→ **Description of the task**:
In the material below, the lines containing the word "Pregnancy" are required; copy each of them.

→ **Data provided**:
------------

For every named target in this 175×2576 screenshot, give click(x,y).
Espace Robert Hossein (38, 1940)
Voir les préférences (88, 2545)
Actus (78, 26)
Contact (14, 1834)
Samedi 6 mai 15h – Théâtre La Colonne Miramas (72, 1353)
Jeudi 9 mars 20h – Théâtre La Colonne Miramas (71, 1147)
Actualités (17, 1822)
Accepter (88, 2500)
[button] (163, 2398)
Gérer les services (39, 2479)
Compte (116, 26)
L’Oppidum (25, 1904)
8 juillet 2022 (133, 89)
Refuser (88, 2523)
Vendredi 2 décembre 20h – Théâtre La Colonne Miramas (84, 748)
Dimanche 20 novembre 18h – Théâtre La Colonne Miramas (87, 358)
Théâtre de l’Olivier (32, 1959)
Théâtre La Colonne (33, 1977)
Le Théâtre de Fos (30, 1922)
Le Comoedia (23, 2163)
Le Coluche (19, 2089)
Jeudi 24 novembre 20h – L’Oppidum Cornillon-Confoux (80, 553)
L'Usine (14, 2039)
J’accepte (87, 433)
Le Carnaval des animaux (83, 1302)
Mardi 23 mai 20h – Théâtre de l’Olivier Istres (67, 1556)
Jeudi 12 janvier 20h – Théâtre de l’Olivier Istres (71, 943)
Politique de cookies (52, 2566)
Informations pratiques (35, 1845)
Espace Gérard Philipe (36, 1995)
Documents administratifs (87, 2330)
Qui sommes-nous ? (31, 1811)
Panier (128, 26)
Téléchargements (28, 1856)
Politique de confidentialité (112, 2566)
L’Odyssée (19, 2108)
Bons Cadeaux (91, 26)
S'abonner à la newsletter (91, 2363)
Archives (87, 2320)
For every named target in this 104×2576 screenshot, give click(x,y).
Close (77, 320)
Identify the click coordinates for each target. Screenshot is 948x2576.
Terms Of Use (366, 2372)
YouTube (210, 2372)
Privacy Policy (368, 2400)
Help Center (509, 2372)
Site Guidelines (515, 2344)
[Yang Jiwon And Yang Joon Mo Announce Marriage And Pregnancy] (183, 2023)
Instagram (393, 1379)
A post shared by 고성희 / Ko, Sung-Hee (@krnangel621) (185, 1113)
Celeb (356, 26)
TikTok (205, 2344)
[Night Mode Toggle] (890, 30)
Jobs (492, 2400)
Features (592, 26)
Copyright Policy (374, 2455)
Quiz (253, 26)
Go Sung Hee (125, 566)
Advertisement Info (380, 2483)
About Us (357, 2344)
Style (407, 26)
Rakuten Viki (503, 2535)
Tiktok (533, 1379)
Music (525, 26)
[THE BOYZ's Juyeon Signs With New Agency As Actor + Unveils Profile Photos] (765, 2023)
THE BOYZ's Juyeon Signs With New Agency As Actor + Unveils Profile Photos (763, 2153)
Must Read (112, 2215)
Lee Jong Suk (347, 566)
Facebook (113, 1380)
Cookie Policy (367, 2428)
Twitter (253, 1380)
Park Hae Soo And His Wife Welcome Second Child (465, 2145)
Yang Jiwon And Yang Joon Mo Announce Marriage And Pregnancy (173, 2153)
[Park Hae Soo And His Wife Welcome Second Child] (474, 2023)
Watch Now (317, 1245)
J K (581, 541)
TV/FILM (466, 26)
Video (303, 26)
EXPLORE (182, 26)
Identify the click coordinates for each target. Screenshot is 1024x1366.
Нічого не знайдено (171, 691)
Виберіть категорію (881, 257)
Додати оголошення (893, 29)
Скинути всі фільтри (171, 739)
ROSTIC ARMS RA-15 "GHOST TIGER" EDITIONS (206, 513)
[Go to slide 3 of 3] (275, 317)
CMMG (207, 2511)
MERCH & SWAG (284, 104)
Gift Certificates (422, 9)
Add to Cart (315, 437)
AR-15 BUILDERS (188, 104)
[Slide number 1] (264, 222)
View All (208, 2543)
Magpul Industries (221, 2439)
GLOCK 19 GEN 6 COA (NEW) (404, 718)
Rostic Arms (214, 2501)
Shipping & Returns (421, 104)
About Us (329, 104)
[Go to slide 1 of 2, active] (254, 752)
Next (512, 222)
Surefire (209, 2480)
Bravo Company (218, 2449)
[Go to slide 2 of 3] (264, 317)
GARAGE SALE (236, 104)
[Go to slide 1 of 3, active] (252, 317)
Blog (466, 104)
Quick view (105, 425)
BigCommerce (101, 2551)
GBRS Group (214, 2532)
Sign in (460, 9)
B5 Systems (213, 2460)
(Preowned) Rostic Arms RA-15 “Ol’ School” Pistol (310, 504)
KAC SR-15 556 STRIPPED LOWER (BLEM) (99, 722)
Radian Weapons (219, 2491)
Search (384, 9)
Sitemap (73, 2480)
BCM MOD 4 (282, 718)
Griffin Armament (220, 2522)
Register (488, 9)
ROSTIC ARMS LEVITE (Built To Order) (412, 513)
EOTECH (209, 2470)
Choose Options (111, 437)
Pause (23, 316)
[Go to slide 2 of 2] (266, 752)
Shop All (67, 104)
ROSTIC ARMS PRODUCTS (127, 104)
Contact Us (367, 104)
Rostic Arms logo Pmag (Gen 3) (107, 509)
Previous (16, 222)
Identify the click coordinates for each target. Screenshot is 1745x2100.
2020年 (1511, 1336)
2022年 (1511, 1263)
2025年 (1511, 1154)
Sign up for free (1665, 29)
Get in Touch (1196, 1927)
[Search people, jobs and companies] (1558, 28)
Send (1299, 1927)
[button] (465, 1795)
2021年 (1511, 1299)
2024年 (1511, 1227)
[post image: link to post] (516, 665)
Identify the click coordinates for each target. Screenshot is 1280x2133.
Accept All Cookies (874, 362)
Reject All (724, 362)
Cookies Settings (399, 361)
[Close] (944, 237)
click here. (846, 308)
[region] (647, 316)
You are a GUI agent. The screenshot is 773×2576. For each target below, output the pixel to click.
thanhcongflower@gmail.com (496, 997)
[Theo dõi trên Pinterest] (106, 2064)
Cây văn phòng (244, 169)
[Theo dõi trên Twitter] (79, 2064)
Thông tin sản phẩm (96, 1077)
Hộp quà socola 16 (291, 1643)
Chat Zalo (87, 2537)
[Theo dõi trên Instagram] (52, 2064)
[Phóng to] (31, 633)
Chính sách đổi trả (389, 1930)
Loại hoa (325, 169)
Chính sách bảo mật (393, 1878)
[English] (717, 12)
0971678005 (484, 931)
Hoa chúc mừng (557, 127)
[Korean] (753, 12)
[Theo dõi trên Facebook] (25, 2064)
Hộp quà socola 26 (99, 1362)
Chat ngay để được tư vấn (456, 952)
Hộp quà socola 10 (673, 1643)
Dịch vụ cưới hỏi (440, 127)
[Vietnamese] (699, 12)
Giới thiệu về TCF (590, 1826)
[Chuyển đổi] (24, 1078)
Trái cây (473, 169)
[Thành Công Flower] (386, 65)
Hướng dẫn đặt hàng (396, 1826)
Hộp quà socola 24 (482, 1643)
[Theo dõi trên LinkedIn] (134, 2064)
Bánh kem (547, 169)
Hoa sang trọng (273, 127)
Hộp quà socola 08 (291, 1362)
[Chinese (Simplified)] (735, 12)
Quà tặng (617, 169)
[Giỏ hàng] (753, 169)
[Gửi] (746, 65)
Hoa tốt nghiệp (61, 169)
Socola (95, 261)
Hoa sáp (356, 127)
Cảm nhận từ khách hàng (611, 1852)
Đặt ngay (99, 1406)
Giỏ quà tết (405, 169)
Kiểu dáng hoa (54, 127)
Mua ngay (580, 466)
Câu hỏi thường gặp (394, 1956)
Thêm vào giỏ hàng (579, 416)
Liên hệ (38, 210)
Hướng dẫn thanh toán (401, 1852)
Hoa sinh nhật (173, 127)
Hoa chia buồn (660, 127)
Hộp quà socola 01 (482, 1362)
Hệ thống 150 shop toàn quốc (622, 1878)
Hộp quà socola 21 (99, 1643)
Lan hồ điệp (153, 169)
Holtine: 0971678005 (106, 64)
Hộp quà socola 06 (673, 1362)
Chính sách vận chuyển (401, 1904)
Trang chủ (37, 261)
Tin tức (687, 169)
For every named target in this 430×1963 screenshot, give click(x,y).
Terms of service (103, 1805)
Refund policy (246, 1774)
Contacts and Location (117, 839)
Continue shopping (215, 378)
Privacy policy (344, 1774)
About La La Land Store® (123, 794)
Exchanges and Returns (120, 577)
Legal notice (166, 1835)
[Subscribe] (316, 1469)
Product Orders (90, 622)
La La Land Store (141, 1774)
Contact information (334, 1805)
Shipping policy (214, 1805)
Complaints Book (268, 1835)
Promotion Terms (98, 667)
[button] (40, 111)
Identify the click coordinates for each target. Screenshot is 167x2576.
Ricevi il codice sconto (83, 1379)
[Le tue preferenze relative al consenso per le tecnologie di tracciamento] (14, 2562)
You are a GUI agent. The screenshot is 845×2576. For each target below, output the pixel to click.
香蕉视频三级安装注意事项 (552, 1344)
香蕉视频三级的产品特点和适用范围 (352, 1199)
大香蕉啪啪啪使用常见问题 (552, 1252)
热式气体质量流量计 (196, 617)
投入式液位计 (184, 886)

------------

→ **Solved exercise**:
[Yang Jiwon And Yang Joon Mo Announce Marriage And Pregnancy] (183, 2023)
Yang Jiwon And Yang Joon Mo Announce Marriage And Pregnancy (173, 2153)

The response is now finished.